Here is a direct link to their article.  It is a pdf file, so you'll need Adobe Acrobat to read it.  If you don't have this, follow the instructions below.

I got the article originally from JSTOR, an on-line journal search engine available to Duke.  To open the article, go to the Duke libraries home page. Click on "E-Journals", then click on "Economics" under "Social Sciences".  Click on "A", and scroll down until you see "The American economic review, 1911-1918".  Click on that, then select "Browse this journal".  Select "Vol. 81 - Vol. 88", then scroll down to Vol. 84 and select Issue 4.  Scroll down until you see the article, and select "View Article" to see the contents.

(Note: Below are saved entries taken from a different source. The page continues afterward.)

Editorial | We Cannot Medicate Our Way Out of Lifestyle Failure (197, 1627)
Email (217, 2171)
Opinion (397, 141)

The reference for the article is:

Card, D. and Krueger, A. B. (1994).  "Minimum wages and employment: A case study of the fast-food industry in New Jersey and Pennsylvania".  The American Economic Review,  84.  pp. 772-793.

Questions:

1. a) What are the treatments?
    b) What are the units of study?  Why do the authors use these units for study?
    c) How many units are used in each treatment group for the difference of differences analysis reported in row 4 of Table 3?
    d) What are the main outcome measures?

2.  Is this an observational study or a randomized experiment?  Justify your answer in one sentence.

3.  Based on Table 2, were the two groups balanced on background characteristics before the minimum wage took effect?  If not, which variables are not balanced?

4.  The authors worked hard to obtain information from restaurants that did not respond to the first wave of the survey.  Why might ignoring those missing restuarants be an unwise decision when estimating the effect of the minimum wage on employment?

5.  In all observational studies, there could be other factors that affect the treatment groups' responses and thereby explain apparent causal effects.  Did Card and Krueger examine any alternative hypotheses?   If so, describe their analysis of any one of these alternatives.